Quindici giovani di Capaci (Pa) tra i 20 e i 30 anni sono stati denunciati per rissa aggravata. Alla fine dello scorso febbraio in via Giovanni Falcone, nel centro di Capaci, era scoppiata una violenta lite tra un gruppo di giovani dopo gli apprezzamenti ritenuti pesanti rivolti alla giovanissima fidanzata di uno dei ragazzi coinvolti nei tafferugli.

Grazie ai sistemi di videosorveglianza e i racconti dei testimoni i carabinieri della compagnia di Carini sono riusciti a identificare tutti i giovani che hanno preso parte alla colluttazione. Il più grave dei contusi ha ricevuto una prognosi di sette giorni.

Sempre a Capaci dodici ragazzi sono stati multati per aver scattato e pubblicato una foto su Instagram che li ritraeva senza mascherina. Polemiche a Capaci per la sanzione da 400 euro ciascuno elevata dal comando della polizia municipale alle famiglie di un gruppo di adolescenti.

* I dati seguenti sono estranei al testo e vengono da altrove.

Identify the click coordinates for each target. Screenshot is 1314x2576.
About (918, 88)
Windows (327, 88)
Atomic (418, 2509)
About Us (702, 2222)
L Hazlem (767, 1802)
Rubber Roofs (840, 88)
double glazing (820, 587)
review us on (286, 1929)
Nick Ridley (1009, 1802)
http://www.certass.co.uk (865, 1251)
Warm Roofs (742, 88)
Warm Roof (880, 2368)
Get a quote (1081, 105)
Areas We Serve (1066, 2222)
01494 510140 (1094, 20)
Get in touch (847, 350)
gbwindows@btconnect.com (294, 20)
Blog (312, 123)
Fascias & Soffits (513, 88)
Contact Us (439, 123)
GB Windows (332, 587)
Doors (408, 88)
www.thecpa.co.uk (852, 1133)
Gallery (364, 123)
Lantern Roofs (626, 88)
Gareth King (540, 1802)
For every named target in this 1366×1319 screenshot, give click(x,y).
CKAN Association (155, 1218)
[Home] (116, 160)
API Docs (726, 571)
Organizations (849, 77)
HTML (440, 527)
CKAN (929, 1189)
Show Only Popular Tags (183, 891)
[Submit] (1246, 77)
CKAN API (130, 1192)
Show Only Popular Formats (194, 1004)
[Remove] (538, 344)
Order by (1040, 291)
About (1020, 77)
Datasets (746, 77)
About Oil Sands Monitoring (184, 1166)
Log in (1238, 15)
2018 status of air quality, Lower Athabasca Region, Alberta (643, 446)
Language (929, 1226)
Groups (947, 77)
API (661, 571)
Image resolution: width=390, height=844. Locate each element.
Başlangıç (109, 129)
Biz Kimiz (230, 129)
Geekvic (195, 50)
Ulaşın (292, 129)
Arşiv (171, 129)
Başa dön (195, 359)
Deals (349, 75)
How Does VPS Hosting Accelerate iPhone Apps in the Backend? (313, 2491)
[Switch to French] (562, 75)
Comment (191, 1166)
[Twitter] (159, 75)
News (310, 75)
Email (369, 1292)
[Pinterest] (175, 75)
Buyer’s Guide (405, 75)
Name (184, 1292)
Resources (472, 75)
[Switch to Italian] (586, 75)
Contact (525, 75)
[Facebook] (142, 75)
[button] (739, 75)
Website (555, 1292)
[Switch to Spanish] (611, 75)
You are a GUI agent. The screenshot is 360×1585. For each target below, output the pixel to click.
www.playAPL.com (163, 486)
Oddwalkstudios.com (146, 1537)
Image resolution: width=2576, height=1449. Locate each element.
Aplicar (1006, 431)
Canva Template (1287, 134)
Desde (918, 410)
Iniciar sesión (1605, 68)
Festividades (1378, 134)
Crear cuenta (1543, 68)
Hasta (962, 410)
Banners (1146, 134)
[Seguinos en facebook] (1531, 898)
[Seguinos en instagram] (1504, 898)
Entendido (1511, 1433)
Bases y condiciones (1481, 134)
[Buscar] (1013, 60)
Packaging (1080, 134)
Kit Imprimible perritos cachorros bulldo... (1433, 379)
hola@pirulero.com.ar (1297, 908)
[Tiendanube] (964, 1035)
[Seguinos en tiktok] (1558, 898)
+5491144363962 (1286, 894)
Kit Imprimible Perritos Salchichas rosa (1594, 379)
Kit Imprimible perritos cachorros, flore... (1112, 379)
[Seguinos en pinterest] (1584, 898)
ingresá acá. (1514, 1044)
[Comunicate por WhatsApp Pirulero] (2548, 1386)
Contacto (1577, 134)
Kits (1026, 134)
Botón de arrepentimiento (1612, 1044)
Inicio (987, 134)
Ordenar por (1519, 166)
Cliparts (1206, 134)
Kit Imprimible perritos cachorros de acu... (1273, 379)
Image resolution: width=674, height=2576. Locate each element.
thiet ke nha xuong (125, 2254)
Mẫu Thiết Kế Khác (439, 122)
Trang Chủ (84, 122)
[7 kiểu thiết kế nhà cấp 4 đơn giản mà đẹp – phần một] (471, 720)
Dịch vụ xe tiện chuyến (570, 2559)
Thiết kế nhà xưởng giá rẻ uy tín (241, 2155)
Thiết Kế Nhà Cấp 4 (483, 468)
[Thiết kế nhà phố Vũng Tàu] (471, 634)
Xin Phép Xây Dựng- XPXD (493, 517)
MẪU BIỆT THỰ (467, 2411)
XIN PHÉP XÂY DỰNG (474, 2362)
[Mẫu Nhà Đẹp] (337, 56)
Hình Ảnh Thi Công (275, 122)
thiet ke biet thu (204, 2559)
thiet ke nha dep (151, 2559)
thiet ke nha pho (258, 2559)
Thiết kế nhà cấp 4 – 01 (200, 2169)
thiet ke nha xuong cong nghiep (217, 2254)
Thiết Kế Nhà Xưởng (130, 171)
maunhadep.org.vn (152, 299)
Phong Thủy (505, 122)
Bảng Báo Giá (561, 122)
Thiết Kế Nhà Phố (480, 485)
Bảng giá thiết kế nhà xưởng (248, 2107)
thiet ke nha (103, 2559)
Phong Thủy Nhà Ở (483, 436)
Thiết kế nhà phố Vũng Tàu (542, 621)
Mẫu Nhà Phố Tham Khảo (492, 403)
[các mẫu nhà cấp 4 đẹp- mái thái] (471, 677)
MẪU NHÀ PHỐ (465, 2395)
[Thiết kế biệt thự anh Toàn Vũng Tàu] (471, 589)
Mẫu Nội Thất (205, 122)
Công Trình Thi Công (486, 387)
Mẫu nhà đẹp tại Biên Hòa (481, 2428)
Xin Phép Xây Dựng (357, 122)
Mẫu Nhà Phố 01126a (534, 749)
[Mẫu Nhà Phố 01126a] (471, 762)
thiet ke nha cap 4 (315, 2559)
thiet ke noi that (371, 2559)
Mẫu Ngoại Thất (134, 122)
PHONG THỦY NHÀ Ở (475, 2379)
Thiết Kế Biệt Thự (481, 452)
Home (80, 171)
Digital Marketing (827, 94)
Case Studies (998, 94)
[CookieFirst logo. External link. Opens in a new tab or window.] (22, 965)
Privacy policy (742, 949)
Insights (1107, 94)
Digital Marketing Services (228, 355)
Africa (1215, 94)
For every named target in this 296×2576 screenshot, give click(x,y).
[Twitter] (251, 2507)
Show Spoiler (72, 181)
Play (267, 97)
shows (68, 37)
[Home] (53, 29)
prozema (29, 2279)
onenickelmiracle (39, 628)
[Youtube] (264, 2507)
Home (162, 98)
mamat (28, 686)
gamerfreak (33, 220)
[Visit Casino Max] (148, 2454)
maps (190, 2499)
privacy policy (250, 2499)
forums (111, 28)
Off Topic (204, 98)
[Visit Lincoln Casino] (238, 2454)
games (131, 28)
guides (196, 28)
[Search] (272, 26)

A sollevare il caso una delle madri che questa mattina si è vista recapitare dai vigili la notifica del verbale. “I nostri figli – spiega la donna – hanno sbagliato a farsi quella foto senza dispositivi di protezione e così ravvicinati ma sarebbe stato meglio ‘tirargli le orecchie’ e spiegargli, come avremmo fatto noi, il perché dell’errore. Invece sindaco si è vantato sui social del fatto quando lui e i suoi assessori, come si vede da alcun post pubblici su Facebook, sono stati i primi a sbagliare e scattarsi foto in violazione delle disposizioni anti Covid. Eppure dovrebbero essere i primi a dare l’esempio”

I fatti risalgono a metà dello scorso marzo. “I nostri figli – prosegue la mamma – per colpa di questa pandemia sono stati privati di tutto. Si erano visti in piazza della Repubblica e si sono scattati una foto con le mascherine abbassate. In quei giorni era stata fatta la pulizia della piazza che qualcun altro (ma non loro), la sera stessa, aveva puntualmente sporcato”. Secondo la donna i due episodi sarebbero in qualche modo collegati e per questo ha scritto una Pec al Comando dei vigili allegando alcune foto chiedendo di avviare le indagini: “Siamo convinti che abbiano voluto farla pagare a qualcuno. Quindi è arrivata una segnalazione ai vigili che hanno avviato le indagini e tramite Instagram hanno identificato i nostri figli e li hanno multati, ma solo dopo averli convocati insieme alle famiglie e ‘interrogati’ senza alcuna tutela”.

Il sindaco Pietro Puccio non si giustifica e anzi contrattacca: “Non posso che fare i complimenti ai nostri vigili, ai quali non è demandato il compito di fare attività pedagogica. Mi sembra una polemica pretestuosa. E’ singolare che invece di prendere provvedimenti ed esercitare la propria potestà genitoriale – spiega  – queste persone si lamentino dell’accaduto. Ciascuno di loro può presentare ricorso”.

Sulle foto pubblicate dallo stesso sindaco e da alcuni assessori su Facebook per pubblicizzare iniziative di vario genere Puccio preferisce non commentare: “Mi sembra una polemica infantile. Le immagini vanno contestualizzate e spesso gli spazi appaiono compressi, quindi non è possibile stabilire le distanza”.